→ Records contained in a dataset
-------------------------

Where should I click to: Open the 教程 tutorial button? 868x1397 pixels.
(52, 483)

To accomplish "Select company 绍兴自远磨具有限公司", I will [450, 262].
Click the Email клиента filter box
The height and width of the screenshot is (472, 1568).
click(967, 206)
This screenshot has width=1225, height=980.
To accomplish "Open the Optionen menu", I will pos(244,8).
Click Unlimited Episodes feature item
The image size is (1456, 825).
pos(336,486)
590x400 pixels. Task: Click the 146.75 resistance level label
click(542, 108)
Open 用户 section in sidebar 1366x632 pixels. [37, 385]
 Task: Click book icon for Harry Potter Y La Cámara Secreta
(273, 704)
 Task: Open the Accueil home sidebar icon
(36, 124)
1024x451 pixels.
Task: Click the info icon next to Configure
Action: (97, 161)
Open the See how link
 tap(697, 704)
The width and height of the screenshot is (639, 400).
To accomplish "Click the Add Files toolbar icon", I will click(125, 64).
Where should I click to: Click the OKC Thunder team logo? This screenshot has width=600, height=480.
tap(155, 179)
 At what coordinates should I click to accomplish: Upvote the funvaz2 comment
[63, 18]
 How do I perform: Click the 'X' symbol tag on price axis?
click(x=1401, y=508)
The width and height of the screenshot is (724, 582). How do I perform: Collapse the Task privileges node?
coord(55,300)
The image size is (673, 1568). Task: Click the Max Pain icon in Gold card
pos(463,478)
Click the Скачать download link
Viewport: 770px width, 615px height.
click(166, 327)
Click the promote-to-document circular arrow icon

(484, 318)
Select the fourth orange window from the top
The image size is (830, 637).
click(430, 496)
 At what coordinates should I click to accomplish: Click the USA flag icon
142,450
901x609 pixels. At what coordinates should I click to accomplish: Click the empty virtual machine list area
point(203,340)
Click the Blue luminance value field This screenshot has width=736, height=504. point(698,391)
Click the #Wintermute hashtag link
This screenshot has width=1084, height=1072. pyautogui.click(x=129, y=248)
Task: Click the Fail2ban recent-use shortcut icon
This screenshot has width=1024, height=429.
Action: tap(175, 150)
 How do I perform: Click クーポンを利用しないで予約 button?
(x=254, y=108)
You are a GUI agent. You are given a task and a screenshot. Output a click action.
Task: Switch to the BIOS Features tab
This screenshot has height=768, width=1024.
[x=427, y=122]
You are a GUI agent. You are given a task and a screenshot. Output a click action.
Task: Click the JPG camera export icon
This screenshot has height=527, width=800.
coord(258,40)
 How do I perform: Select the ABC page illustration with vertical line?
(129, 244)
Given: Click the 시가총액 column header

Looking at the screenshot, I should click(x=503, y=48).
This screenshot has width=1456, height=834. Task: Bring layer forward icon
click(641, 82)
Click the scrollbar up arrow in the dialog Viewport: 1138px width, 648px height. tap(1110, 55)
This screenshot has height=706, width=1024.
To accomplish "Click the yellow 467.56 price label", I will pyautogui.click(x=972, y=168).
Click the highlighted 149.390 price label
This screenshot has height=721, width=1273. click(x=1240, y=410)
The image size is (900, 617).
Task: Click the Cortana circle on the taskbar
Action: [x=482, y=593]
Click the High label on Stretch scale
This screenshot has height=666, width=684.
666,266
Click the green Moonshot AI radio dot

-------------------------

→ Problem details
From the first line to the last, output the records word for word.

→ Result for this task
Where should I click to: Open the 教程 tutorial button? 868x1397 pixels.
(52, 483)

To accomplish "Select company 绍兴自远磨具有限公司", I will [450, 262].
Click the Email клиента filter box
The height and width of the screenshot is (472, 1568).
click(967, 206)
This screenshot has width=1225, height=980.
To accomplish "Open the Optionen menu", I will pos(244,8).
Click Unlimited Episodes feature item
The image size is (1456, 825).
pos(336,486)
590x400 pixels. Task: Click the 146.75 resistance level label
click(542, 108)
Open 用户 section in sidebar 1366x632 pixels. [37, 385]
 Task: Click book icon for Harry Potter Y La Cámara Secreta
(273, 704)
 Task: Open the Accueil home sidebar icon
(36, 124)
1024x451 pixels.
Task: Click the info icon next to Configure
Action: (97, 161)
Open the See how link
 tap(697, 704)
The width and height of the screenshot is (639, 400).
To accomplish "Click the Add Files toolbar icon", I will click(125, 64).
Where should I click to: Click the OKC Thunder team logo? This screenshot has width=600, height=480.
tap(155, 179)
 At what coordinates should I click to accomplish: Upvote the funvaz2 comment
[63, 18]
 How do I perform: Click the 'X' symbol tag on price axis?
click(x=1401, y=508)
The width and height of the screenshot is (724, 582). How do I perform: Collapse the Task privileges node?
coord(55,300)
The image size is (673, 1568). Task: Click the Max Pain icon in Gold card
pos(463,478)
Click the Скачать download link
Viewport: 770px width, 615px height.
click(166, 327)
Click the promote-to-document circular arrow icon

(484, 318)
Select the fourth orange window from the top
The image size is (830, 637).
click(430, 496)
 At what coordinates should I click to accomplish: Click the USA flag icon
142,450
901x609 pixels. At what coordinates should I click to accomplish: Click the empty virtual machine list area
point(203,340)
Click the Blue luminance value field This screenshot has width=736, height=504. point(698,391)
Click the #Wintermute hashtag link
This screenshot has width=1084, height=1072. pyautogui.click(x=129, y=248)
Task: Click the Fail2ban recent-use shortcut icon
This screenshot has width=1024, height=429.
Action: tap(175, 150)
 How do I perform: Click クーポンを利用しないで予約 button?
(x=254, y=108)
You are a GUI agent. You are given a task and a screenshot. Output a click action.
Task: Switch to the BIOS Features tab
This screenshot has height=768, width=1024.
[x=427, y=122]
You are a GUI agent. You are given a task and a screenshot. Output a click action.
Task: Click the JPG camera export icon
This screenshot has height=527, width=800.
coord(258,40)
 How do I perform: Select the ABC page illustration with vertical line?
(129, 244)
Given: Click the 시가총액 column header

Looking at the screenshot, I should click(x=503, y=48).
This screenshot has width=1456, height=834. Task: Bring layer forward icon
click(641, 82)
Click the scrollbar up arrow in the dialog Viewport: 1138px width, 648px height. tap(1110, 55)
This screenshot has height=706, width=1024.
To accomplish "Click the yellow 467.56 price label", I will pyautogui.click(x=972, y=168).
Click the highlighted 149.390 price label
This screenshot has height=721, width=1273. click(x=1240, y=410)
The image size is (900, 617).
Task: Click the Cortana circle on the taskbar
Action: [x=482, y=593]
Click the High label on Stretch scale
This screenshot has height=666, width=684.
666,266
Click the green Moonshot AI radio dot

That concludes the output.